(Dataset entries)

"""

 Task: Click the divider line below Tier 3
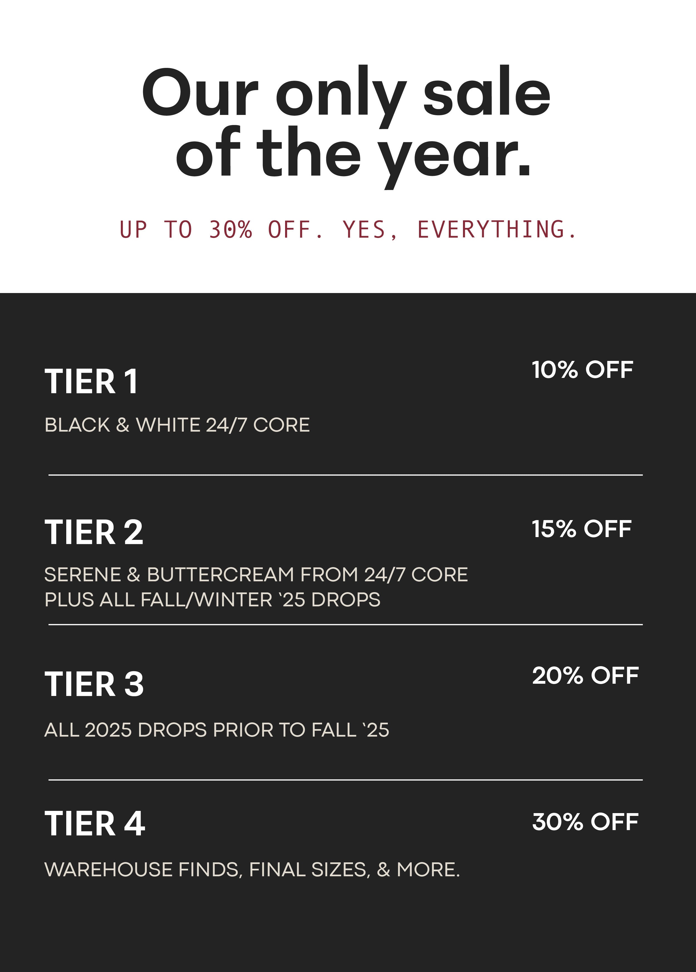345,780
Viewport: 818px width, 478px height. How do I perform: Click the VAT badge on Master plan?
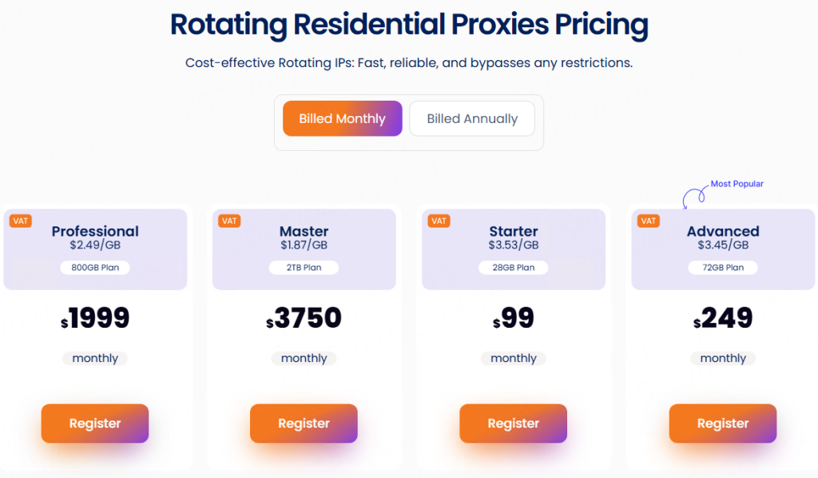tap(229, 221)
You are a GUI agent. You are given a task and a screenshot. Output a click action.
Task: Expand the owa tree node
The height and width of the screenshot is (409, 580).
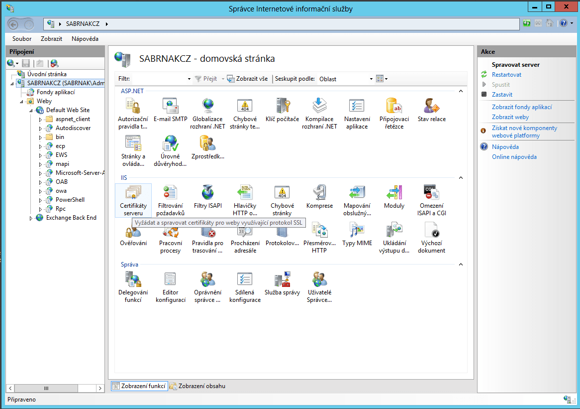point(41,191)
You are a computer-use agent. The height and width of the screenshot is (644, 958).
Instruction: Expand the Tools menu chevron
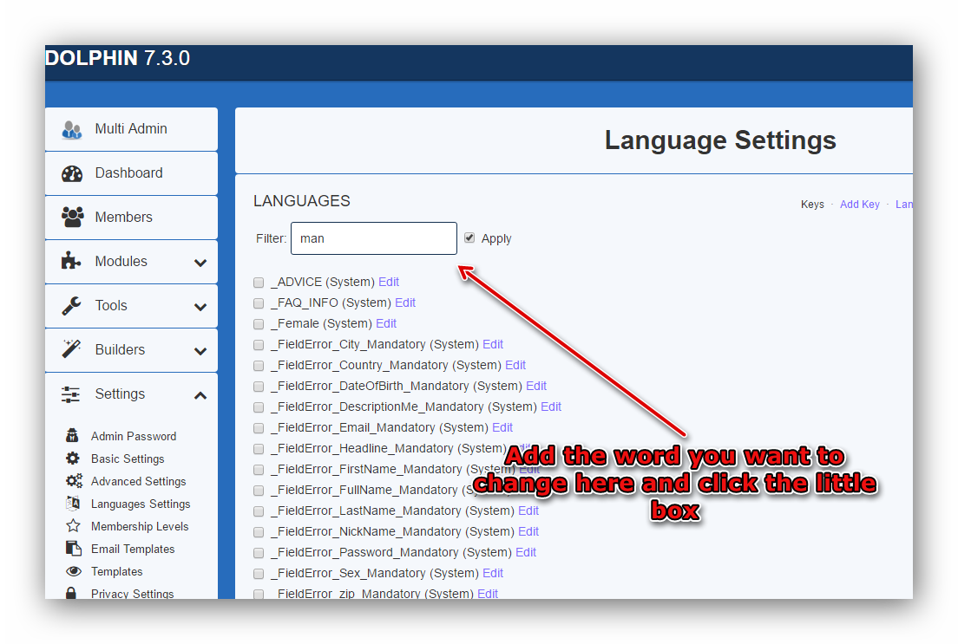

"""

Problem statement: Print the entries again exactly as they appear above. Do not print the pictures.

Response box:
 Task: Click the divider line below Tier 3
345,780
Viewport: 818px width, 478px height. How do I perform: Click the VAT badge on Master plan?
tap(229, 221)
You are a GUI agent. You are given a task and a screenshot. Output a click action.
Task: Expand the owa tree node
The height and width of the screenshot is (409, 580).
point(41,191)
You are a computer-use agent. The height and width of the screenshot is (644, 958).
Instruction: Expand the Tools menu chevron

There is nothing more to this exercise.